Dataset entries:
↓↓↓

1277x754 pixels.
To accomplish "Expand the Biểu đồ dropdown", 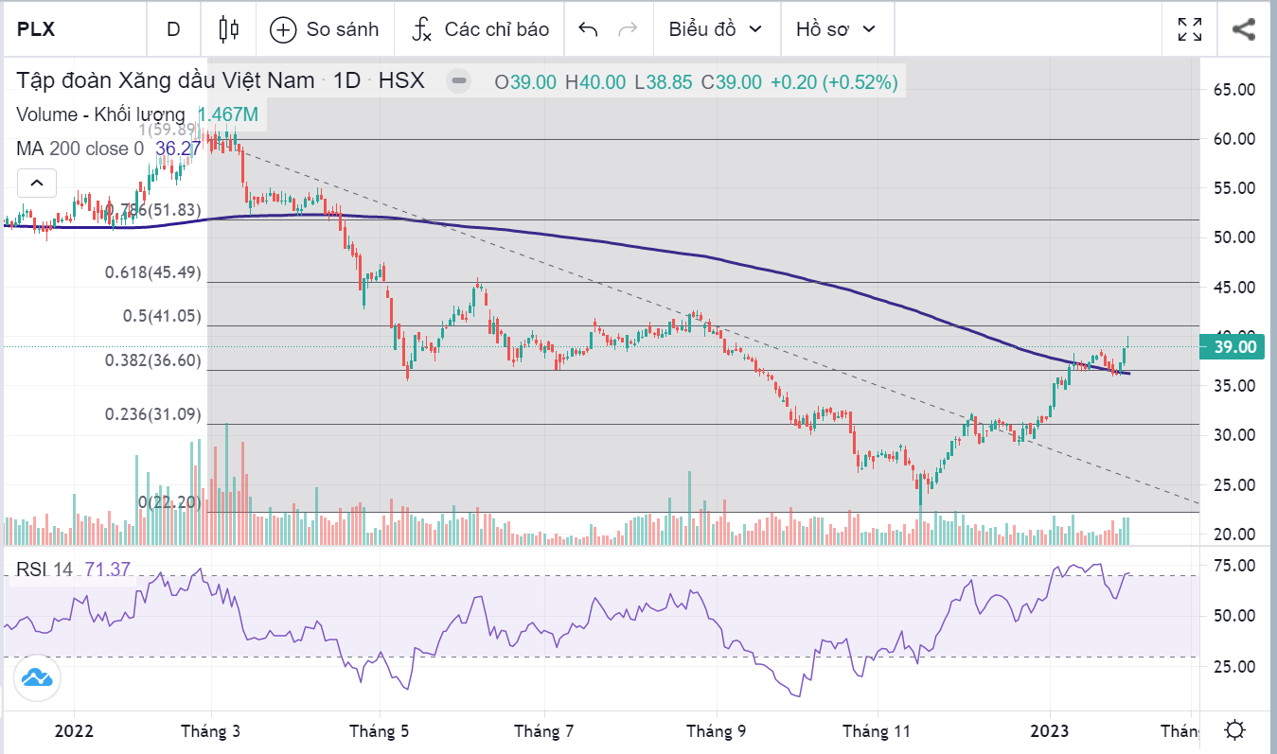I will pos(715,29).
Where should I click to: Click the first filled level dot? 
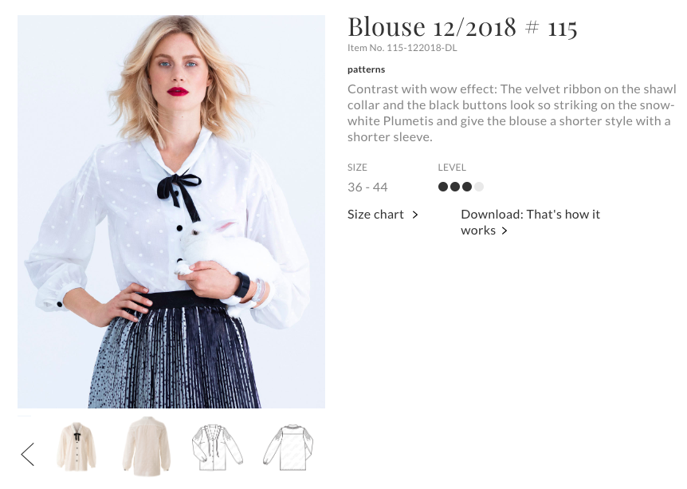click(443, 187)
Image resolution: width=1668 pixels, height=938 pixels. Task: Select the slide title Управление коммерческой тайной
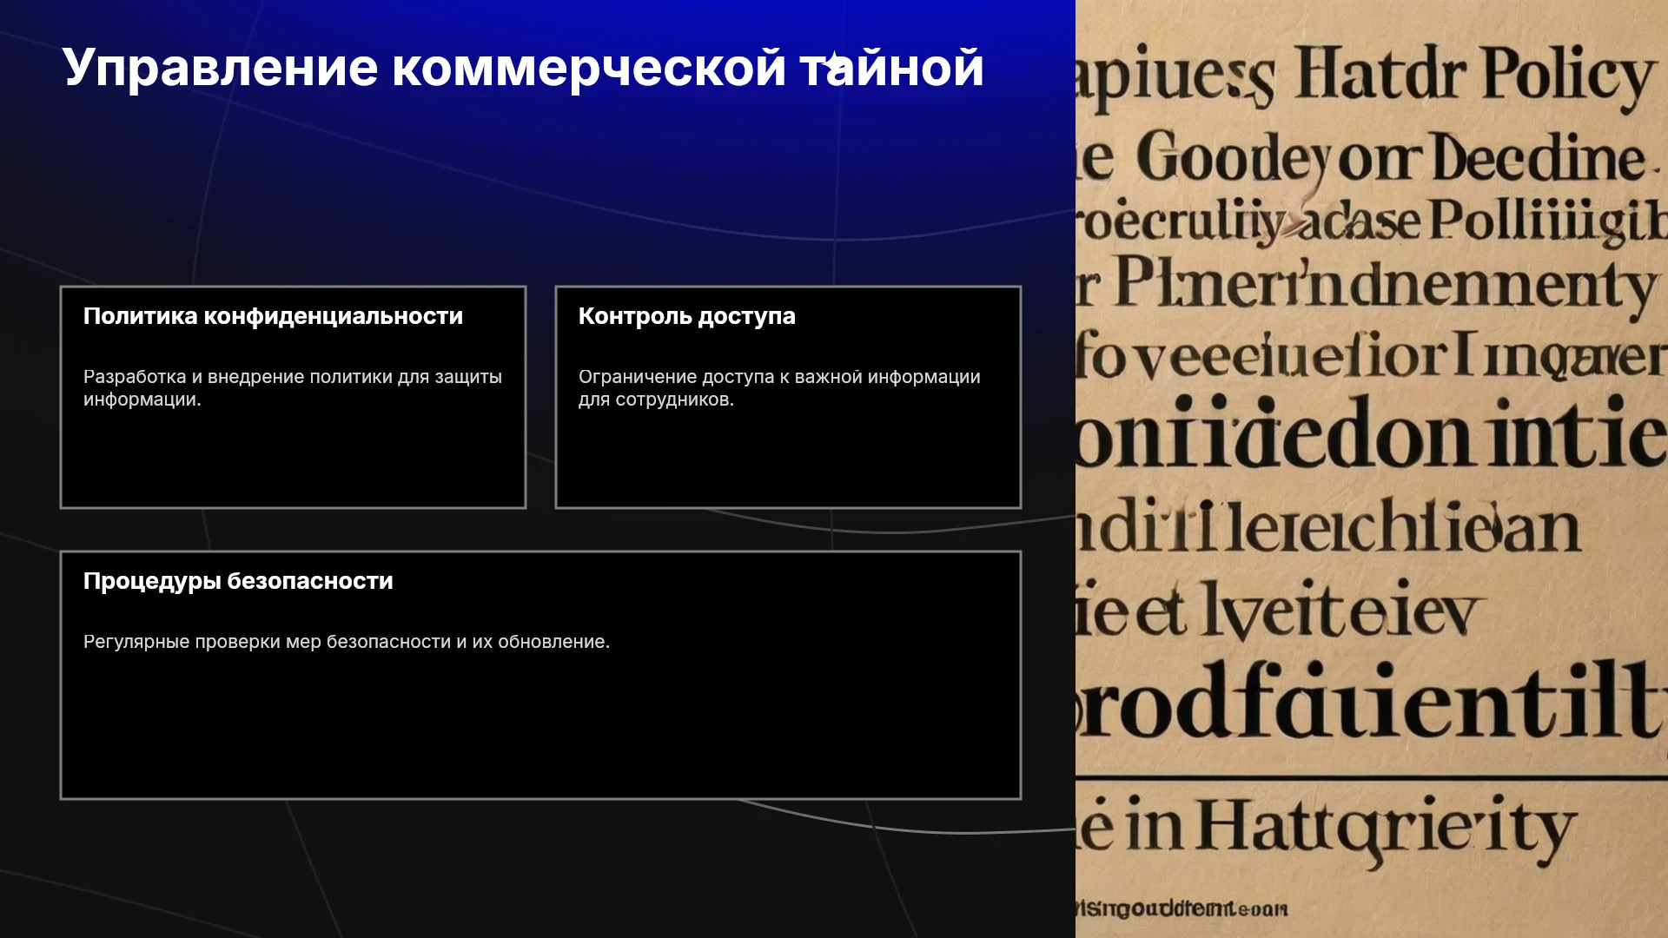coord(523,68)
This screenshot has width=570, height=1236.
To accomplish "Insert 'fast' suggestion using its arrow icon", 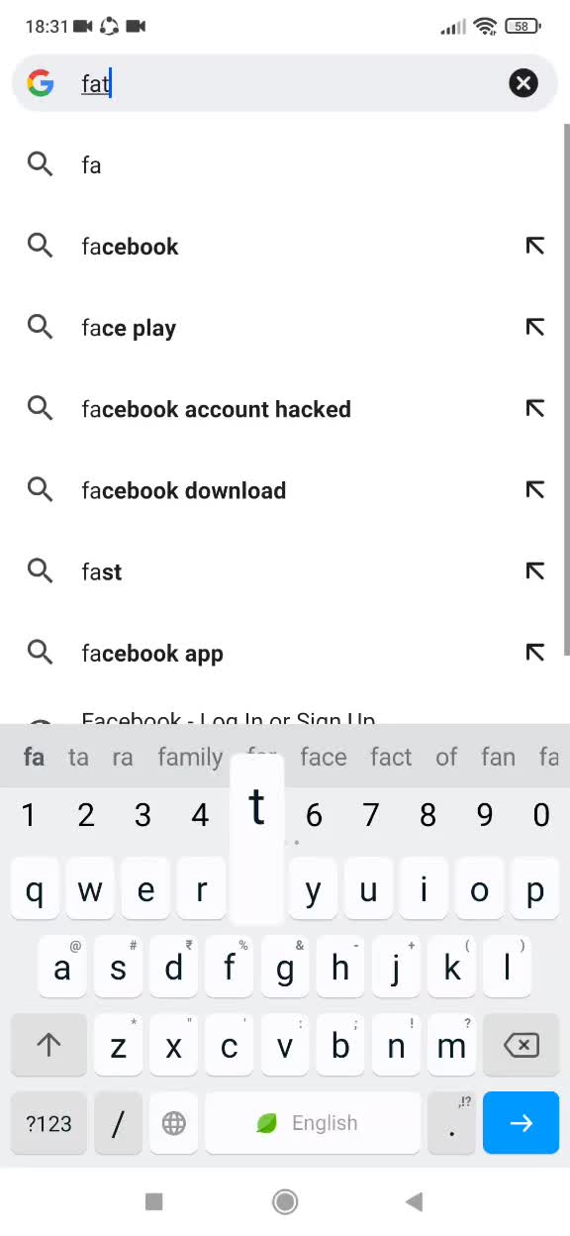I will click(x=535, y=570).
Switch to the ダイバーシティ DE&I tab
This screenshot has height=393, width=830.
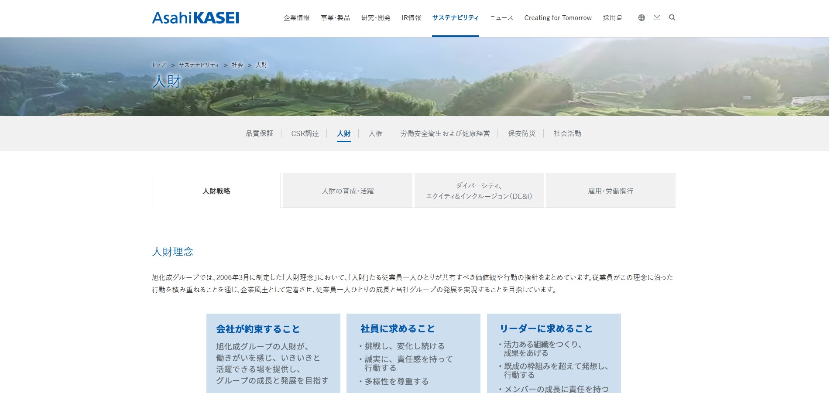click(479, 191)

↑↑↑

Task goal
All lines from the one with "Switch to the ダイバーシティ DE&I tab" through the end of the records above must be reproduced exactly, both ends included, and the pictures must be left out.

Task response
Switch to the ダイバーシティ DE&I tab
This screenshot has height=393, width=830.
click(479, 191)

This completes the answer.